→ Actions to take:
• 1. Please condense the paragraph of the Monsieur Verdoux review that begins "The idea for the film came from Orson Welles" into a short list that keeps its main facts.
• 2. Pick up the Monsieur Verdoux review after its final sentence and keep writing it.

→ Selected extract:
* * * * *
Film Review
Monsieur Verdoux is Charles
Chaplin's most maligned and most consistently underrated film, which is
paradoxical since it clearly shows the actor-director at his most
polished and versatile. Not only is the film one of Chaplin's
most sophisticated, in terms of narrative style and cinematic
technique, it is also the film in which Chaplin makes his most virulent
attack on contemporary society. The darkest of Chaplin's
comedies,
Monsieur Verdoux
shocked American audiences when it was first released, and not without
reason.
The idea for the film came from Orson Welles, who had intended to make
a drama documentary on the life of the infamous French serial killer
Henri Désiré Landru, who was executed in 1922 for the
murder of 10 women and one child. Chaplin was unwilling to play
the lead in a full-length film under another director but saw merit in
the concept. Over a four year period, he developed a black
comedic treatment of the Landru story, and this became the screenplay
for
Monsieur Verdoux.
* * * * *
[Item-finding records]
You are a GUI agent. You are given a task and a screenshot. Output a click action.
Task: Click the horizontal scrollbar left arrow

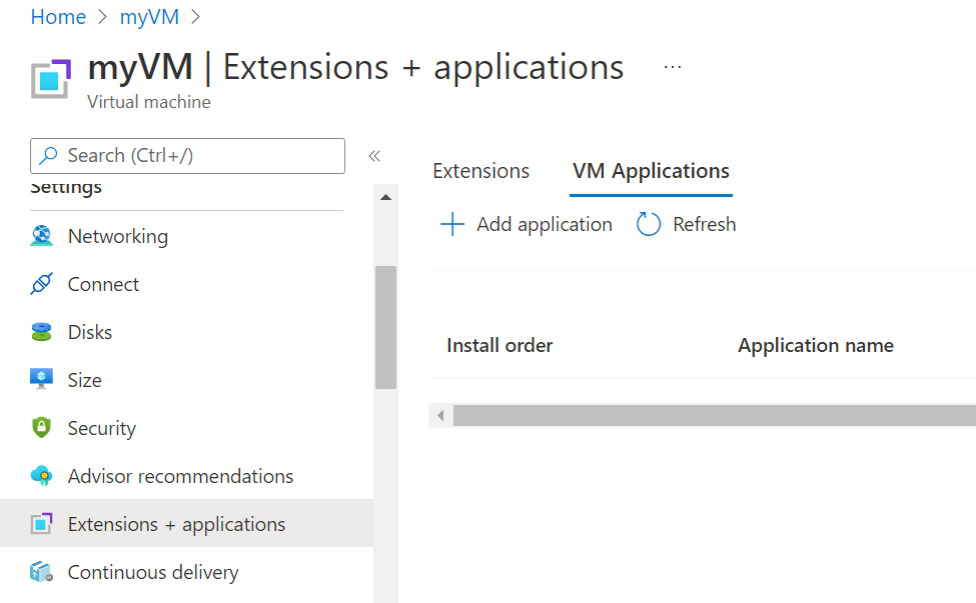coord(441,415)
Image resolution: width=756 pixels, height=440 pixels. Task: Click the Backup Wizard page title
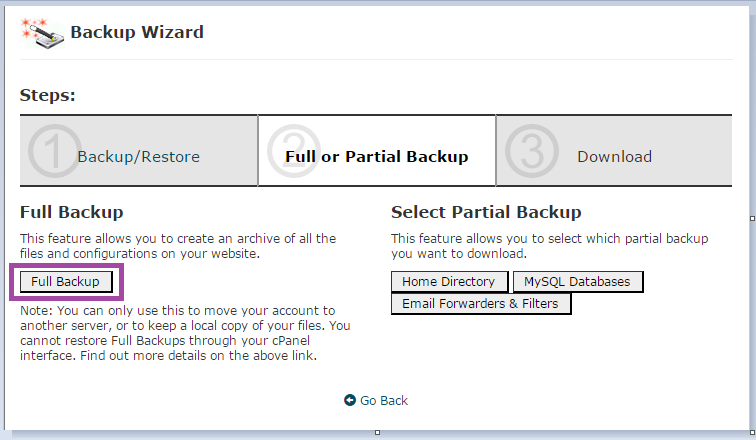(x=137, y=32)
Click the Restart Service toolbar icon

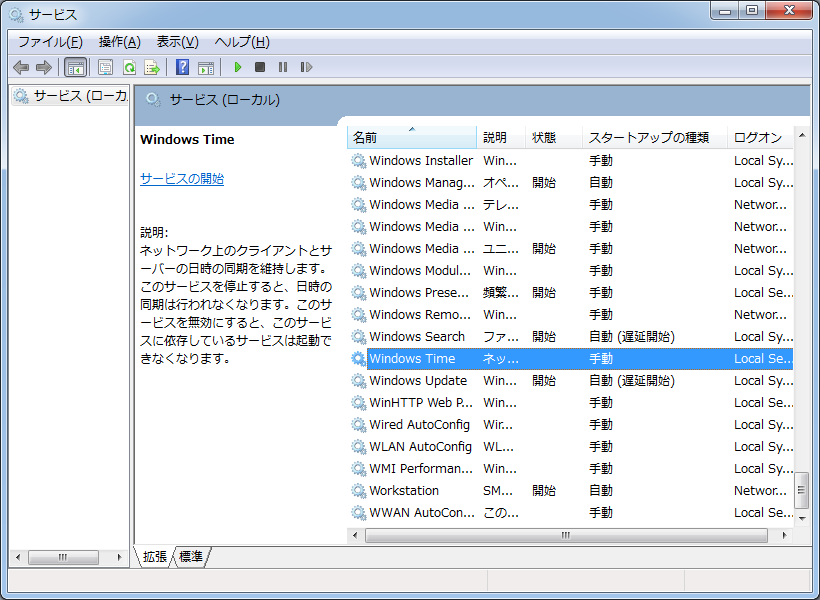tap(306, 67)
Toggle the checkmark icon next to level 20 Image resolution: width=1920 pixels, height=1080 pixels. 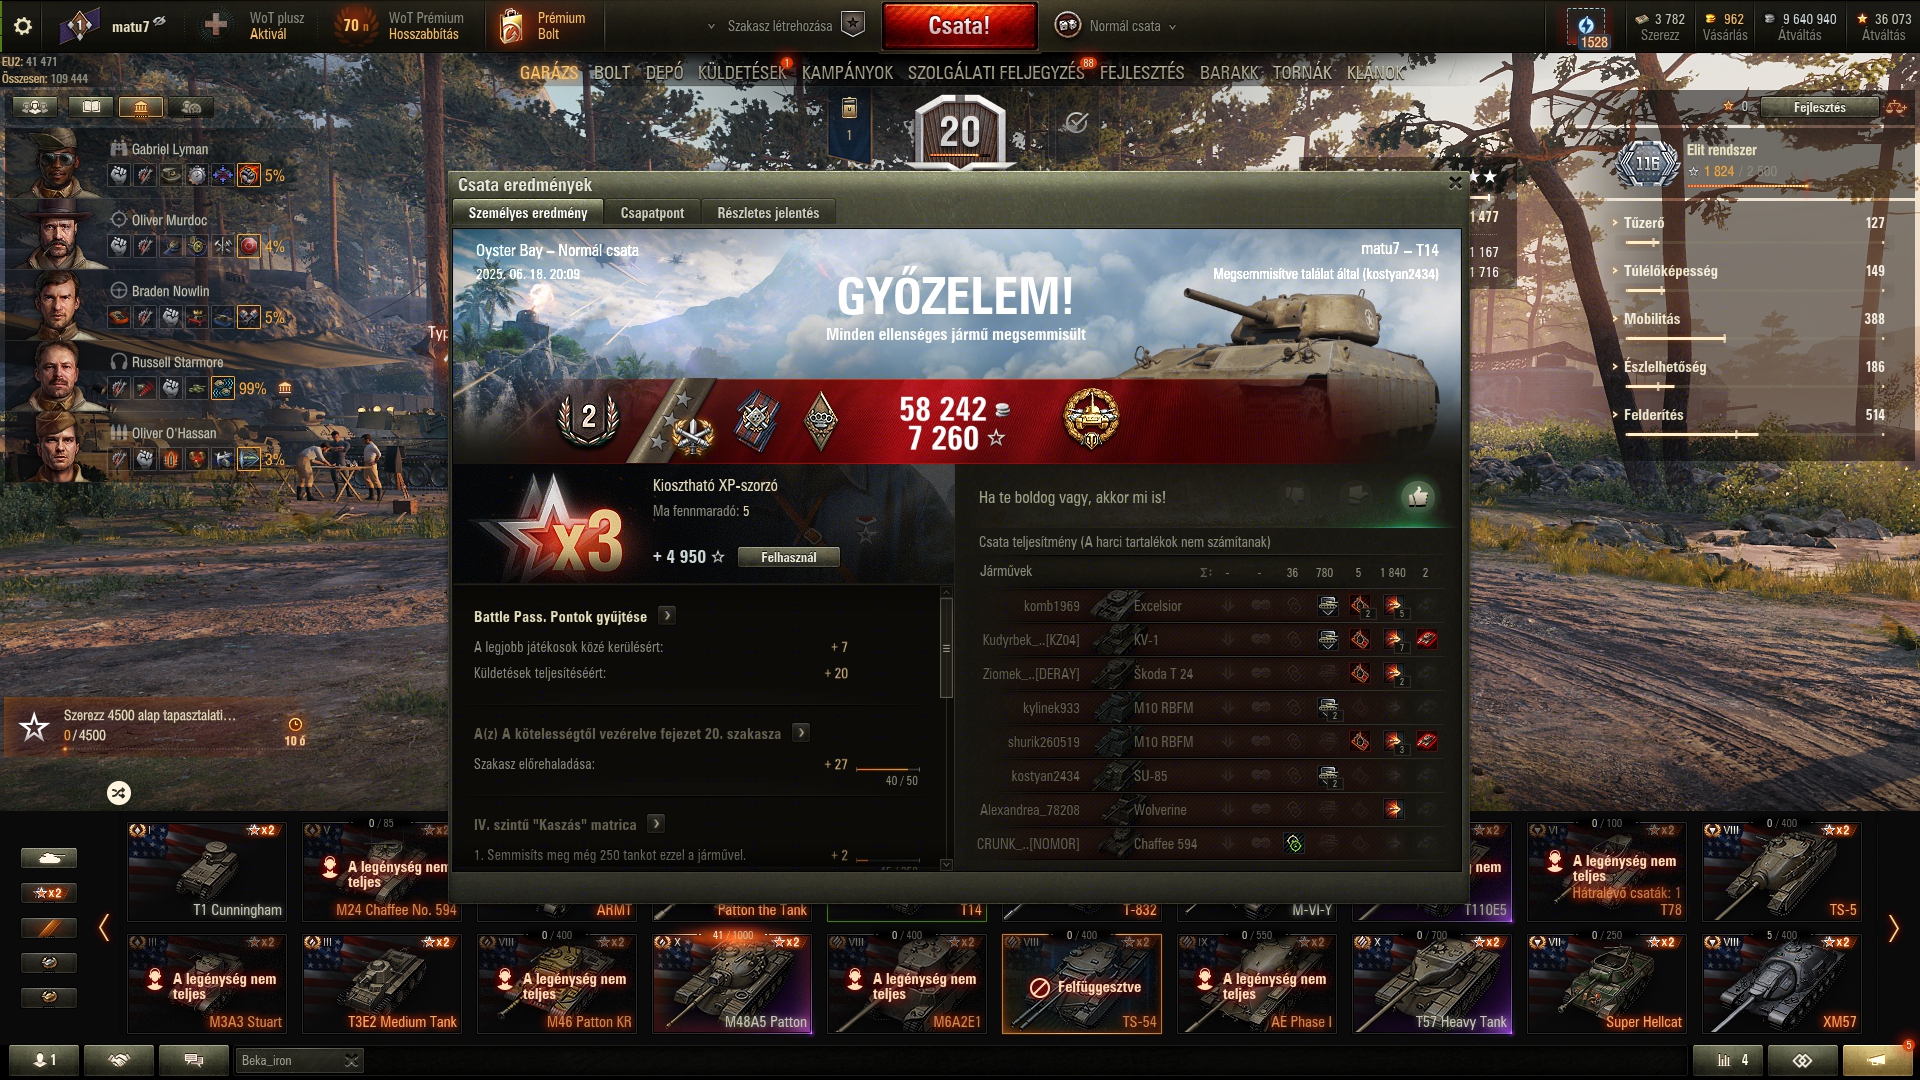(x=1076, y=122)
* * * * *
→ Expected results:
• 1.
- The idea came from Orson Welles, who had planned a drama documentary on the life of French serial killer Henri Désiré Landru.
- Landru was executed in 1922 for the murder of 10 women and one child.
- Chaplin was unwilling to play the lead in a full-length film under another director, but he saw merit in the concept.
- Over four years, he developed a black comedic treatment of the Landru story, which became the screenplay for Monsieur Verdoux.

• 2.
Escalating production costs and scarcity of film in the immediate
aftermath of WWII meant that Chaplin had to forego his usual technique
of improvisation and experimentation. For the first time, he
worked from a complete script and meticulously planned shooting
schedule, supplemented by carefully worked out sketches to minimise the
time taken to set up and shoot each scene. As a consequence,
Monsieur Verdoux was the Chaplin
feature film with the shortest shooting time, just under three
months. Chaplin was keen to achieve an authentic French look for
the sets and, to that end, he engaged the well-known French filmmaker
Robert Florey to work as his associate director.
Monsieur Verdoux courted
controversy from the moment it was released, being provocative on two
counts. First, Chaplin portrays the serial killer Verdoux not as
a villain but as a highly sympathetic individual, an amoral character
who sincerely believes that the taking of human life is not immoral if
it is undertaken for purely commercial reasons. Verdoux is the
victim of an unsympathetic world in which he is right and everyone else
is wrong (or at least unwilling to accept the truth). The
final scene in which Verdoux is led off to the guillotine immediately
calls to mind the final shots of Chaplin's previous films in which the
Tramp, his most famous character, walks off into the distance.
Chaplin is compelling us to empathise with a man who has killed a dozen
women for profit.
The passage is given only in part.